With Matsumoto you learn that a banana tree is not only used for fruit production. He peels off the inner workings, pulls out fibers and surprises even his compatriots by claiming: "In Japan we use banana paper every day," he says. What does he mean? Big guesswork, then he solves. "It's used to make banknotes."

Getting there: Flights to Naha go from Tokyo or Taipei.

Entry: After the corona-related lockdown, Japan has been open to international travelers again since October 2022. At the moment you either have to prove three corona vaccinations upon entry or present a negative PCR test, which must have been carried out no more than 72 hours before departure. More information about entry is available on the website of the Japanese embassy.

Travel time: Okinawa can be visited all year round because of the mild climate. Swimming season in the sea is from mid-March to October. The rainy season is from mid-May to mid/end of June.

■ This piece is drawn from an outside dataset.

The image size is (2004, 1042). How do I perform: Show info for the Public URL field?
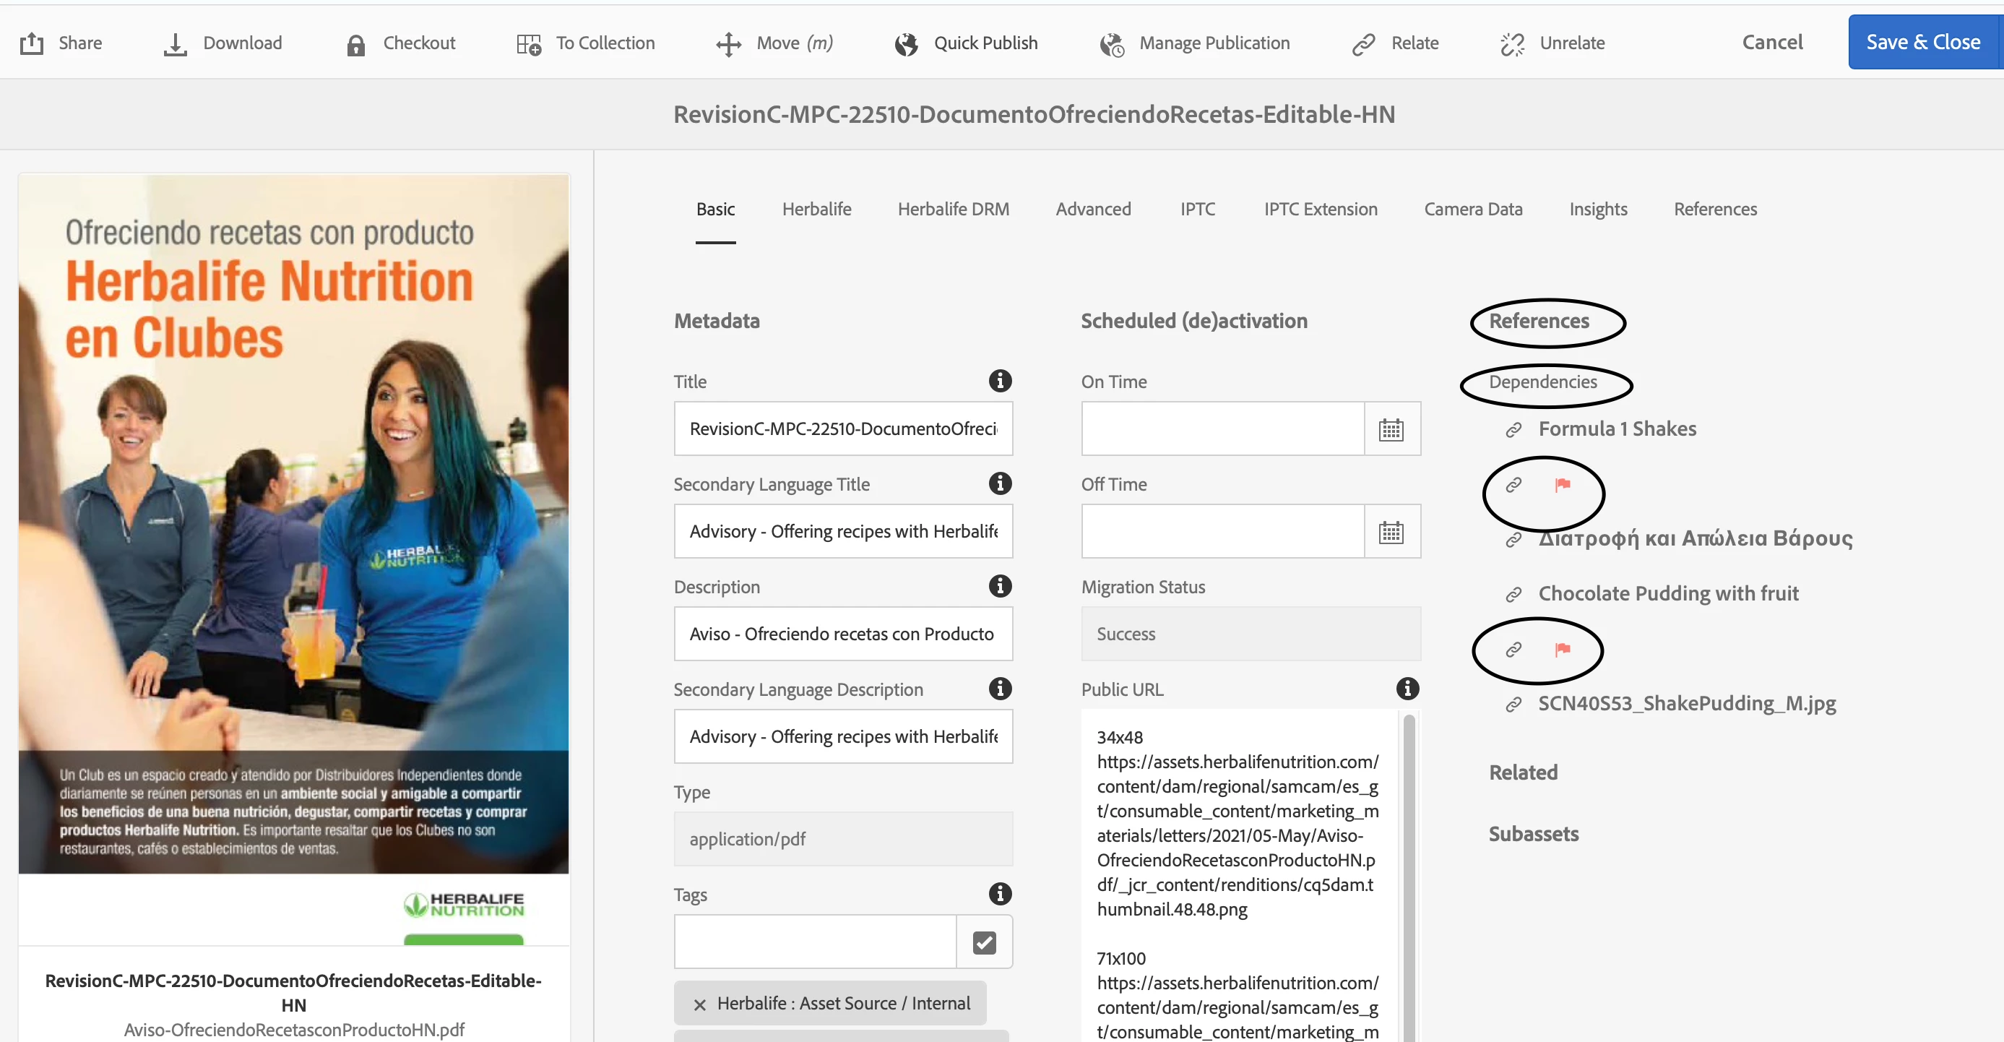click(x=1407, y=688)

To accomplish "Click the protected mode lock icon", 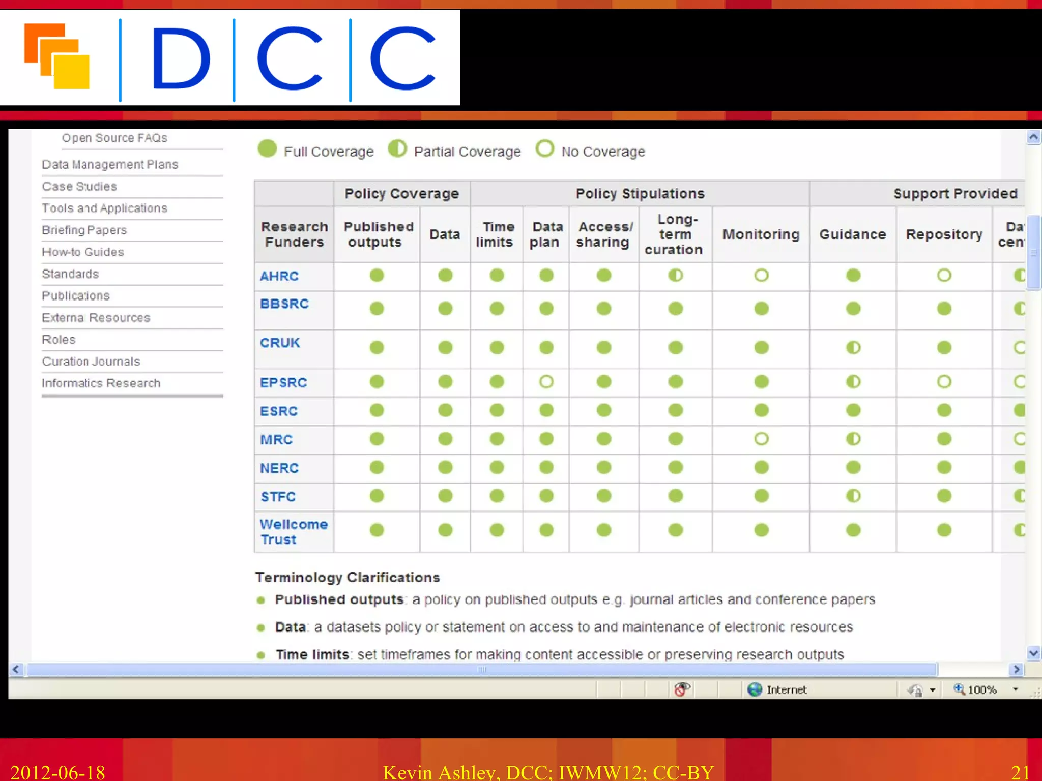I will tap(915, 690).
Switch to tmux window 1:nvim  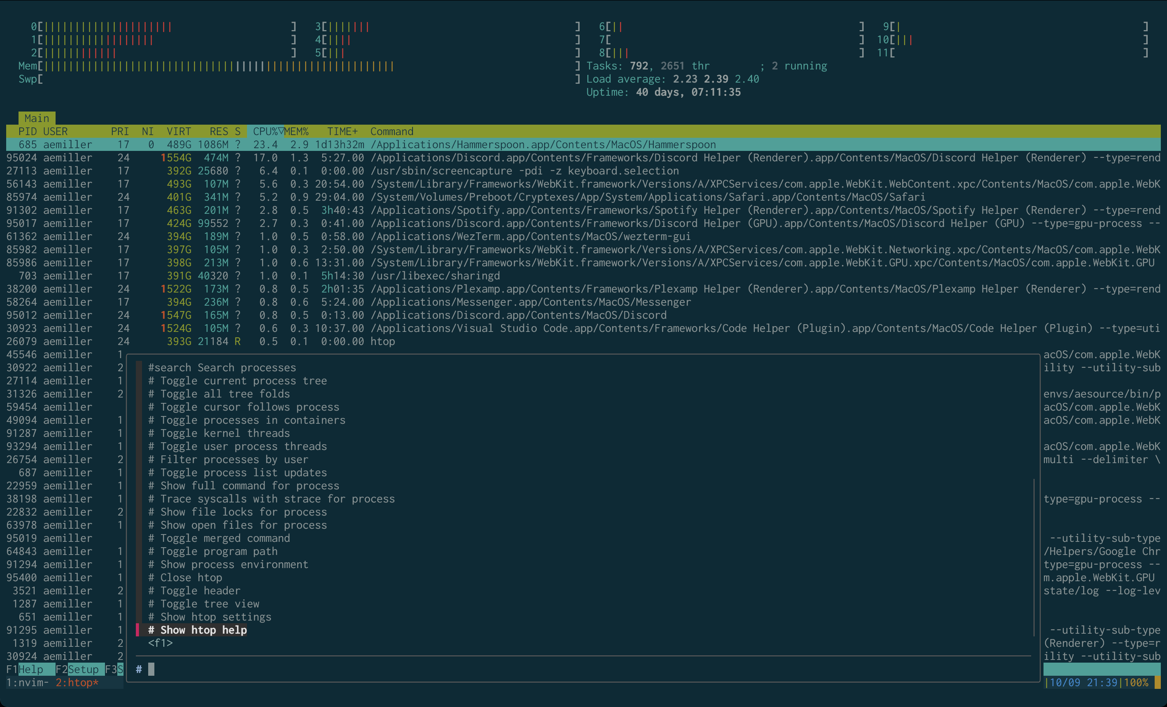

Currency: 1000 yen = 7.10 euros (as of February 9, 2023). In many places you can pay by credit card, but it is advisable to have some cash on hand. Tip: It is best to exchange after arriving at the airport, if possible at the stopover in Tokyo-Haneda; the course is amazing.

Driving: There is left-hand traffic. If you want to drive a car in Japan, you have to have your foreign driver's license translated into Japanese; this can be done online at the Japan Automobile Federation, which also has an explanation (in English) available on the Internet.